Mia le apartó las manos.
– Sargento. Siéntese.
Burnette se alzó frente a ella con los puños crispados.
– Mañana entierro a mi hija. ¿Significa eso algo para usted?
Mia se mantuvo firme sin ceder terreno, aunque tuvo que alargar el cuello para mirarlo a los ojos.
– Significa mucho para mí, sargento. Nos estamos acercando, pero aún no lo tenemos. Lo siento.
– Roger. -Spinnelli salió de su despacho y se interpuso entre ellos con una rapidez que Mia no había visto en su vida-. ¿Qué cojones cree que está haciendo?
Burnette retrocedió.
– Poniéndome al día sobre el caso de mi hija.

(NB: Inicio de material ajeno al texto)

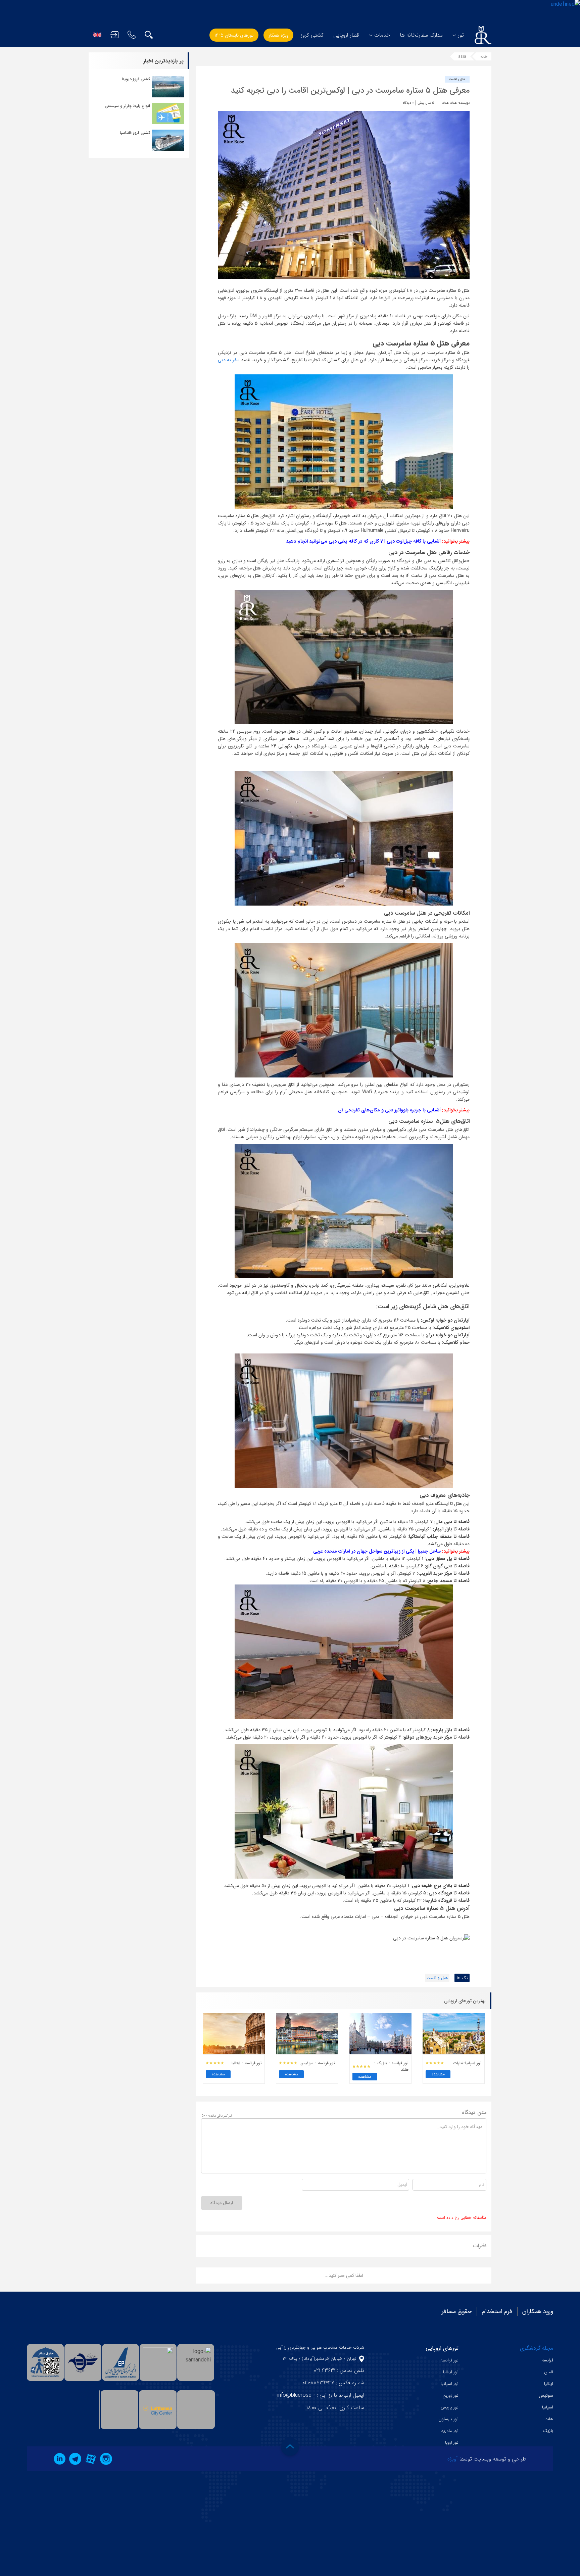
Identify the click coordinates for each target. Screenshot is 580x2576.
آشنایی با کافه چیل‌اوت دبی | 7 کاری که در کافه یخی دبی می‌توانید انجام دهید (363, 541)
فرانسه (547, 2360)
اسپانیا (547, 2407)
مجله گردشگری (536, 2348)
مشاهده (438, 2074)
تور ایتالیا (450, 2372)
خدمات (382, 35)
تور (461, 35)
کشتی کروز (312, 35)
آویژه (452, 2459)
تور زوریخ (450, 2395)
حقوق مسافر (457, 2311)
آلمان (548, 2372)
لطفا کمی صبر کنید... (344, 2275)
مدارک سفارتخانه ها (421, 35)
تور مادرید (449, 2430)
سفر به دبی (229, 360)
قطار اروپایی (346, 35)
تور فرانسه (449, 2360)
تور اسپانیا (449, 2383)
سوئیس (546, 2395)
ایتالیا (548, 2383)
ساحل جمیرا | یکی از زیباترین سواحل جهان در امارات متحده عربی (377, 1551)
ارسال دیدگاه (221, 2202)
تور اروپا (451, 2442)
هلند (549, 2419)
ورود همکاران (537, 2311)
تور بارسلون (448, 2419)
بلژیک (548, 2430)
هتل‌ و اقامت (457, 79)
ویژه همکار (278, 35)
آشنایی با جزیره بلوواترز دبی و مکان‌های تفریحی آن (389, 1110)
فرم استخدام (497, 2311)
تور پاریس (449, 2407)
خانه (483, 56)
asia (462, 56)
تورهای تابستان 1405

Aunque no es que haya nada de lo que ponerse al día -añadió asqueado.
– La detective Mitchell ha estado trabajando en este caso desde el lunes casi sin interrupción.
– Entonces es que no es demasiado buena en su trabajo, ¿no? -se burló.
– Roger, se está pasando de la raya -vociferó Spinnelli.
Burnette giró sobre sus talones, dando un manotazo en el aire.
– Váyanse al infierno, todos.
Spinnelli observó el rostro de Mia.
– ¿Te ha hecho daño?
– Estoy bien, pero él está borracho -murmuró Mia-. Asegúrate de que no coge el coche para volver a casa.